- Episode no.: Season 5 Episode 10
- Directed by: Bryan Cranston
- Written by: Paul Corrigan; Brad Walsh;
- Production code: 5ARG10
- Original air date: December 11, 2013

Guest appearances
- Elizabeth Peña as Pilar; Reid Ewing as Dylan; Rachel Andersen as Cindy; Charley Koontz as Santa; Matthew Risch as Jotham;

Episode chronology
| ← Previous "The Big Game" | Next → "And One to Grow On" |
- Modern Family season 5

= The Old Man & the Tree =

"The Old Man & the Tree" is the tenth episode of the fifth season of the American sitcom Modern Family, and the series' 106th overall. It was aired on December 11, 2013. The episode was written by Paul Corrigan & Brad Walsh and directed by Bryan Cranston.

This is the second episode directed by Cranston, with the first being the episode "Election Day". The episode also features Elizabeth Peña's second appearance as Gloria's (Sofía Vergara) mom, Pilar.

==Plot==
Gloria's (Sofía Vergara) mom Pilar (Elizabeth Peña) comes for a Christmas visit and she drives Gloria crazy. Gloria wants to have some time away from her, so she calls Claire (Julie Bowen) to come by and be with Pilar. Claire thinks she will babysit Joe, but at the end Claire and Pilar get along, and seeing the two women bonding makes Gloria jealous. Gloria tries to "win back" her mom, and she ends up fighting with Claire who also admits that she is jealous of her because her mom comes all the way from Colombia just to spend the holidays with her when her mom does not even take the bus (three hours away) for her and instead sends her a pair of slippers as a gift every year since she was eight.

Jay (Ed O'Neill) takes Manny (Rico Rodriguez) to cut down their Christmas tree since Jay believes that the Christmas tree should be a real one and not fake. After searching for a while, Jay finally finds the "perfect" tree but it is not that easy to cut it down. First the axe breaks and then the saw sticks, so they decide to tie it to the car and pull it. Their attempts fail one after another but at the end, they manage to get the tree in an unexpected way.

Haley (Sarah Hyland) and Alex (Ariel Winter) take a job at the mall as the elf and the wife of the Santa (Charley Koontz) respectively, but things do not go really well when the Santa decides to take a break but never comes back.
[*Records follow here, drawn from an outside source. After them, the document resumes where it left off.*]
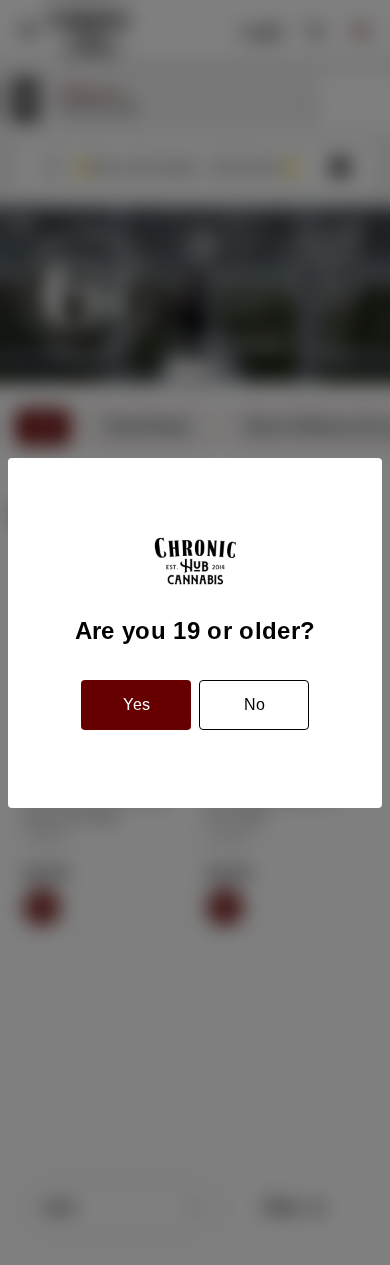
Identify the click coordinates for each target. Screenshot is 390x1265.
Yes (136, 704)
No (254, 704)
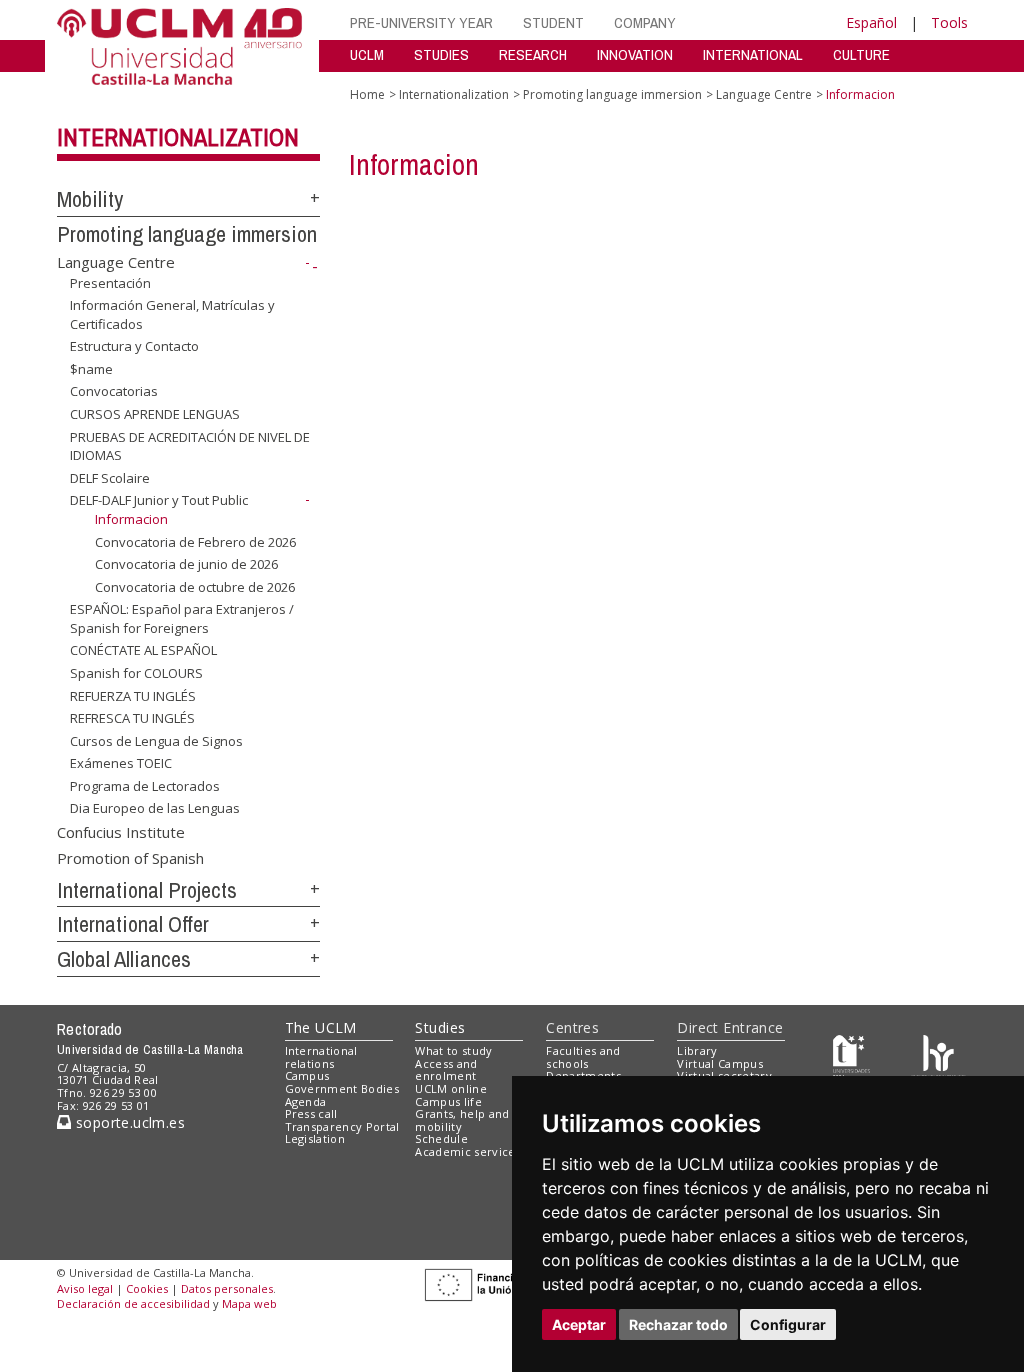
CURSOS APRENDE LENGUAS (155, 414)
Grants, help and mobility (462, 1120)
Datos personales (227, 1288)
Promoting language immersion (187, 234)
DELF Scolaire (110, 478)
Kids go crazy asking for Santa, and the two girls end up locked in the little Santa house to protect themselves.

Phil (Ty Burrell) tries to achieve his goal of the year. Last Christmas, he said that he would walk the equivalent of the length to Canada on his elliptical machine, otherwise he will banish the machine to the garage. Luke (Nolan Gould) enters the bedroom, and he tells him that there is no way to make it, but he changes his tone when Phil tells him that if he fails, he will take the machine to the garage. Luke is assigned to take the recycling out to the curb, but he missed a few weeks, so he has been keeping the recycling in the garage. In his attempt to earn some time to get rid of it, he tries to convince Phil that he can reach his goal and he asks for Dylan's (Reid Ewing) help to transfer the recycling.

Meanwhile, Mitchell (Jesse Tyler Ferguson) has to do some last minute shopping since he and Cam (Eric Stonestreet) did not get Lily (Aubrey Anderson-Emmons) the right present, plus the "no gift" invitation from their friend Pepper for his Christmas party turns out to be a "12 gift" invitation. While Mitch tries to shop, Cam and Lily go to a charity event where Cam misinterprets the reason of the event.

==Reception==

===Ratings===
In its original American broadcast, "The Old Man & the Tree" was watched by 10.61 million; up 1.14 from the previous episode.

===Reviews===
This episode received positive reviews.

Joshua Alston of The A.V. Club gave the episode an A rating saying that the episode was a "Christmas-themed miracle". "It's no secret Modern Family isn't having its best year, and while the show remains a pleasant enough diversion, it has gradually lowered expectations of it over the last season or two. What a surprise, then, that "The Old Man & The Tree" is the nimblest, most elegantly structured episode all year, and easily the best Christmas show Modern Family has ever done."

Leigh Raines from TV Fanatic rated the episode with 4.5/5. "Everyone knows that the holidays can be a stressful time, full of last minute shopping and family feuds. Modern Family Season 5 Episode 10 was no exception to this rule, but the Dunphy-Pritchitt clan knows how to make it funny!"